How about snipping the relevant section,
instead having to listen to the entire piece,
and provide a link to an mp3,
or just post the dot dash sequence
if you can't be bothered to look it up yourself?
It's OK, I worked it out myself. It uses the old Radio Warsaw
callsign!
http://www.intervalsignals.net/files...adio_c1996.m3u
I don't have a soundcard Simon. Is this a callsign sent in morse using the piano
or is it an interval signal played on the piano?- Hide quoted text -
- Show quoted text -
It was technically an interval signal, not a callsign. Sorry for any
misunderstanding caused.- Hide quoted text -
- Show quoted text -
The song has a piano piece at 2m11s which is the Chopin "Revolutionary
Etude" that was the interval signal for Radio Warsaw.

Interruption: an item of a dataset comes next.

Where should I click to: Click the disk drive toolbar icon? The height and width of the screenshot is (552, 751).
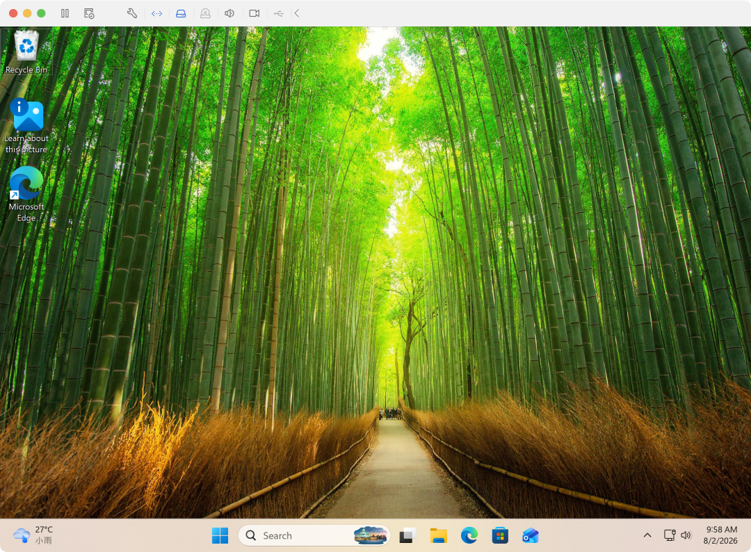181,13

There was no Morse involved.
Off topic, but does anybody know if Poland is still on the air, and if
so if they broadcast in English or anything besides Polish and Russian
and maybe a few other languages of Eastern Europe? I remember seeing
an entry in Passport a few years ago for a "Radio Polonia" that had a
little bit of English. It was to Europe IIRC, and like other former
Soviet Bloc stations it was hard to hear outside of the target area
due to deteriorating equipment and electricity shortages. I suspect
that the old Soviet built transmitters used by Eastern European
stations are getting pretty rickety by now, over 15 years after the
fall of the USSR, and when they quit for good there's usually no money
to replace them, so the countries usually go silent key permanently.
Then again, the old Russian tx's at Sam Neua in Laos were still
limping along a couple years ago as per an article in Passport, so I
guess anything is possible, but those were very weak. One report at
the time of the Passport article had Sam Neua barely audible in the
South Pacific.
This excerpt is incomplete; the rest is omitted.